## Stored data entries:
»»

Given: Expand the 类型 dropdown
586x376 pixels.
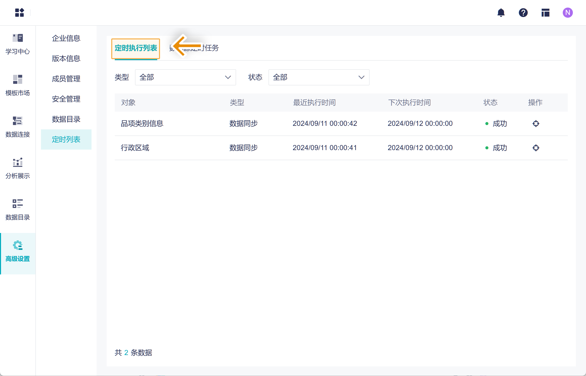Looking at the screenshot, I should click(185, 77).
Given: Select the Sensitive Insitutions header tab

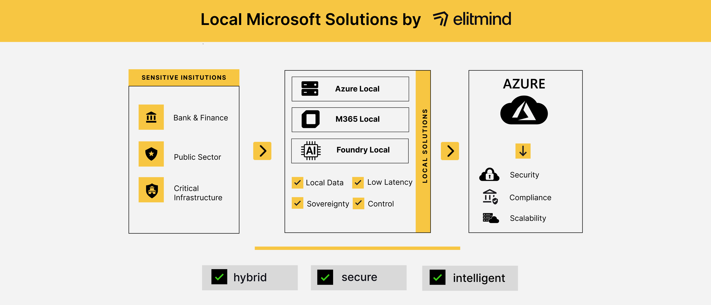Looking at the screenshot, I should [x=184, y=78].
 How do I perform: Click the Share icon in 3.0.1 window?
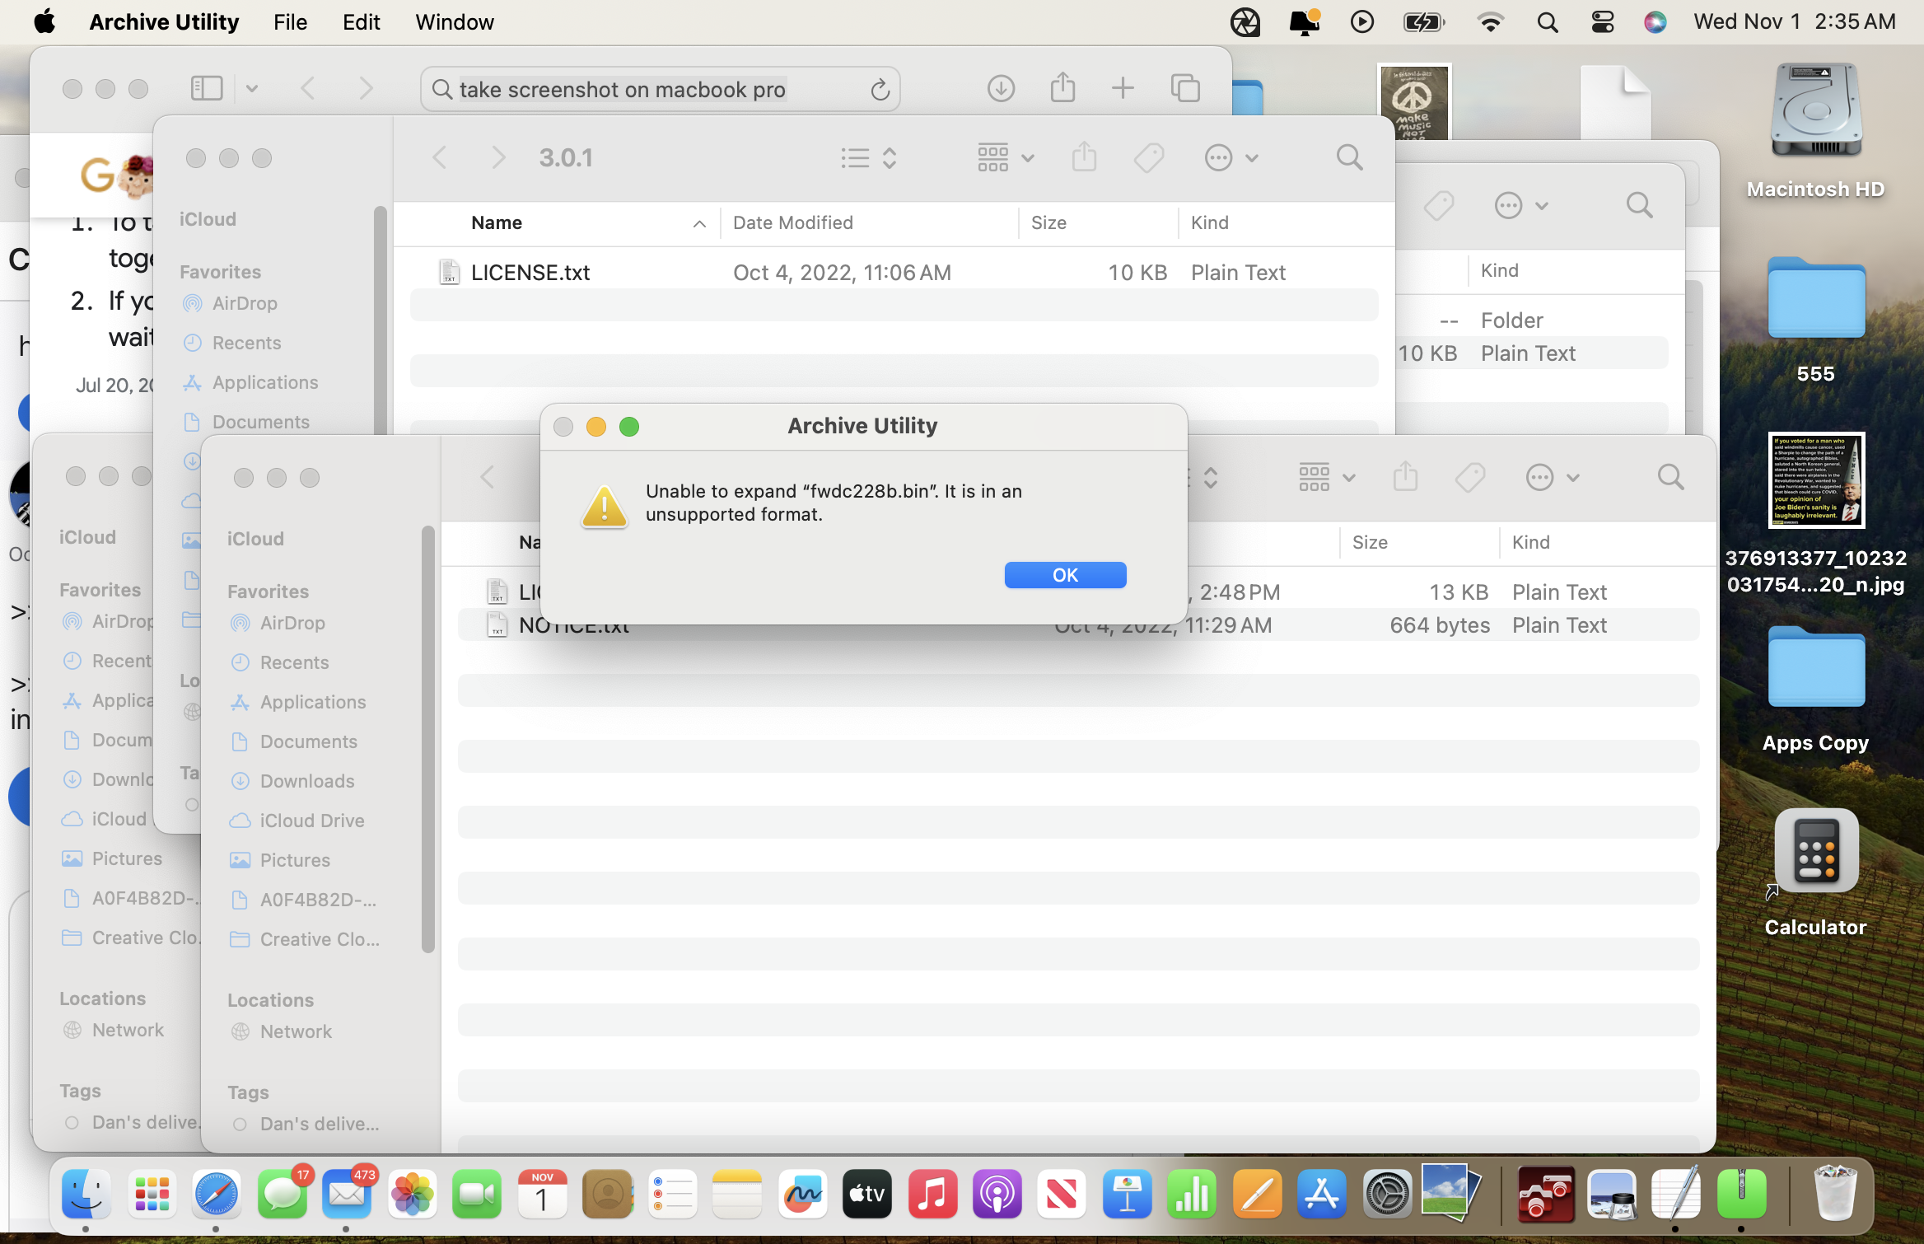1084,157
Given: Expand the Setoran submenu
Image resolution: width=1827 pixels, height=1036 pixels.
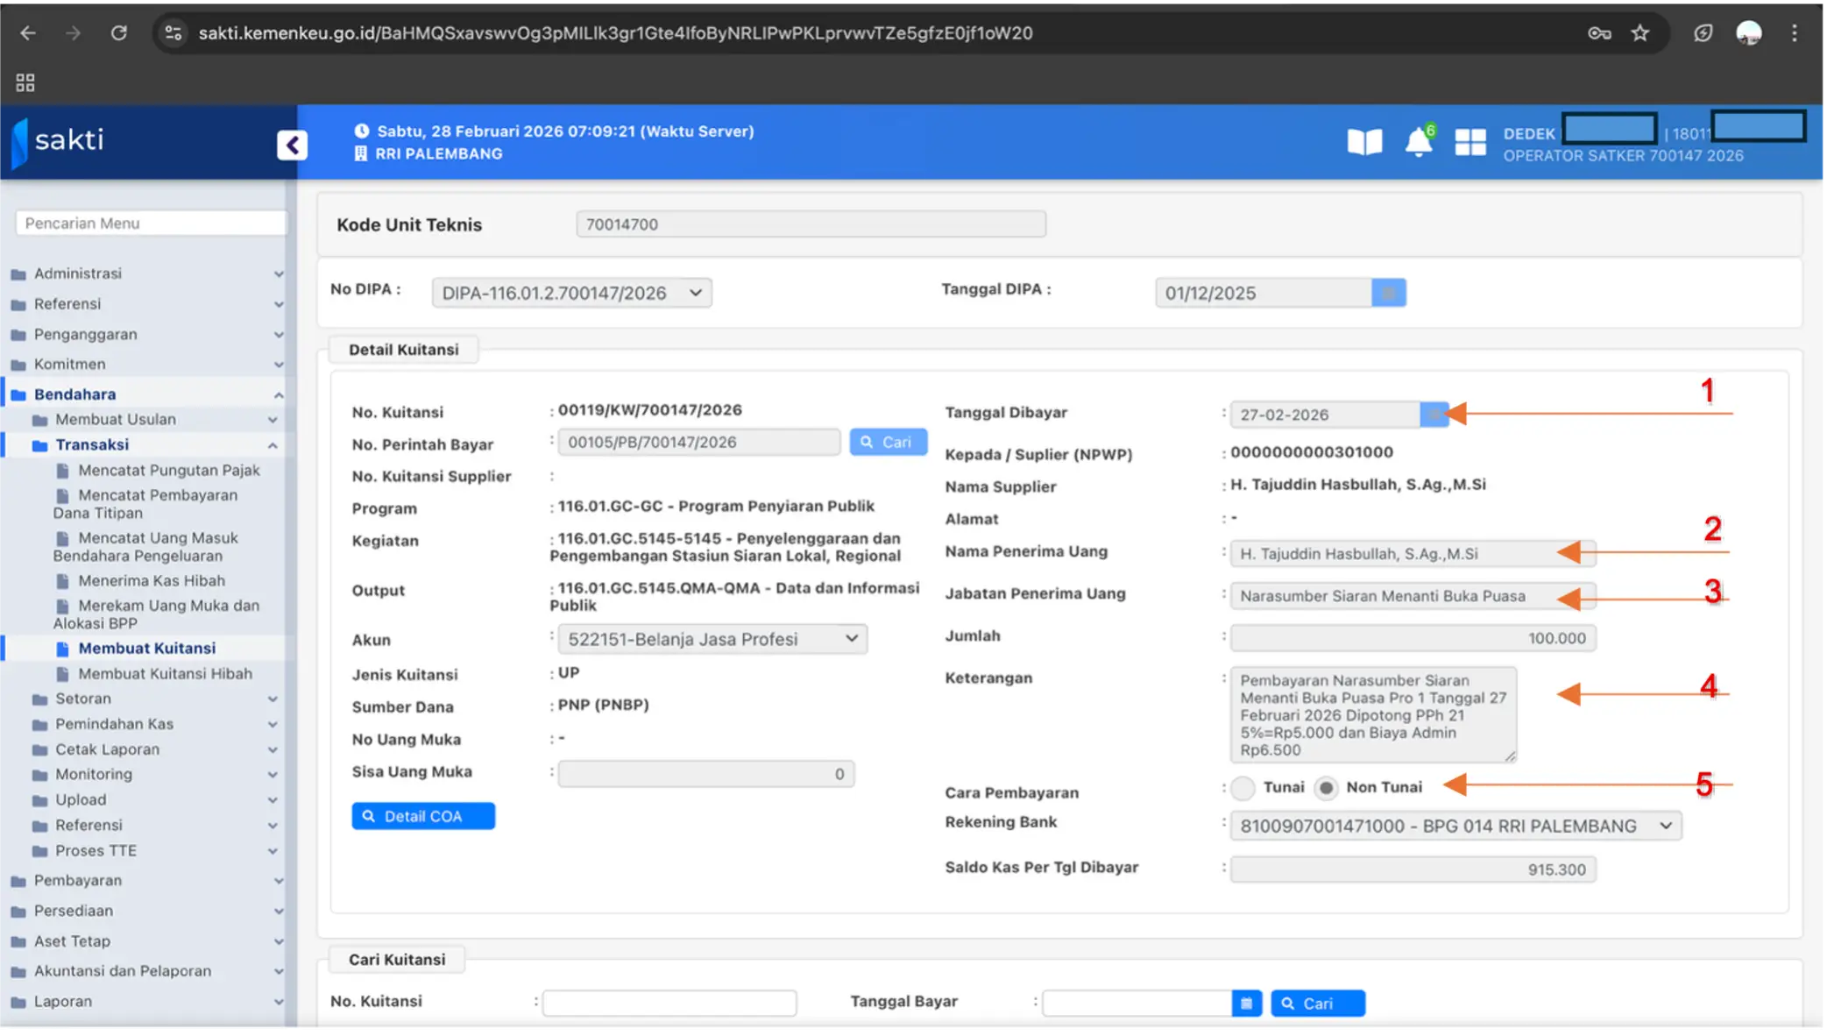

««

## Work instruction:
Faithful copy, images left out: write out every line of data.

## Result of the task:
Given: Expand the 类型 dropdown
586x376 pixels.
Looking at the screenshot, I should click(185, 77).
Given: Select the Sensitive Insitutions header tab

Looking at the screenshot, I should [x=184, y=78].
 How do I perform: Click the Share icon in 3.0.1 window?
1084,157
Given: Expand the Setoran submenu
Image resolution: width=1827 pixels, height=1036 pixels.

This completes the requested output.